Hundreds of firefighters are battling a huge brush fire at California’s Sierra National Forest, which has left dozens of people injured – including two who are in a critical condition.
Cal Fire, the state’s department of forestry and fire protection, said in a tweet that the still-uncontained blaze had ravaged more than 36,000 acres since it started near Shaver’s Lake, north of Los Angeles, on Friday evening.
A spokesman for the Sierra National Forest, which encompasses more than 1.3 million acres, said the fire was located near the San Joaquin River – close to Mammoth Pool camping ground – and the communities of Big Creek and Huntington Lake, adding that the cause remains under investigation.
Dozens of people were left trapped after the fire expanded to 56 square miles, compromising the only road into Mammoth Pool.
Photographs on social media show huge plumes of smoke billowing in the air.
An evacuation order was issued for nearby Huntington Lake, with the Fresno County Sheriff’s Office saying this was in addition to existing orders for Camp Sierra and Big Creek.
It said Shaver Lake was closed to the public, and urged those hoping to visit the area over the Labor Day holiday weekend to “leave now to avoid traffic jams on Highway 168”.

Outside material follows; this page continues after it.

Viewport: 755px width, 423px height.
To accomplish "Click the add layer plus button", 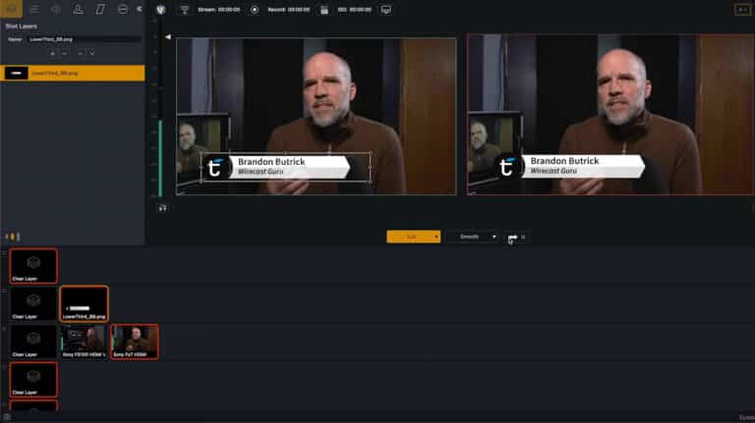I will pos(52,53).
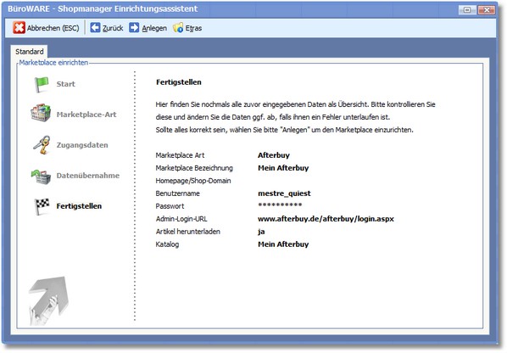Go to the Zugangsdaten step label
507x353 pixels.
[x=82, y=145]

Authorities have said 450 firefighters are involved in efforts to tackle the blaze, using 20 engines, three helicopters and three air tankers.
Fresno Fire Department said that so far, 63 people have been rescued by military helicopters and taken to Fresno Yosemite International Airport after being trapped by the fire.
It said that two patients have been “severely injured”, adding that 10 had been “moderately” hurt, and 51 others had minor or no injuries.
Planes will return to continue with rescue efforts, but it was not known how many more victims there could be, and the Red Cross said volunteers had set up temporary evacuation points at a local school for families affected.
California has again been ravaged by wildfires this summer, including the formation of a rare fire tornado near the Nevada border – and the peak of the fire season usually doesn’t arrive until September or October.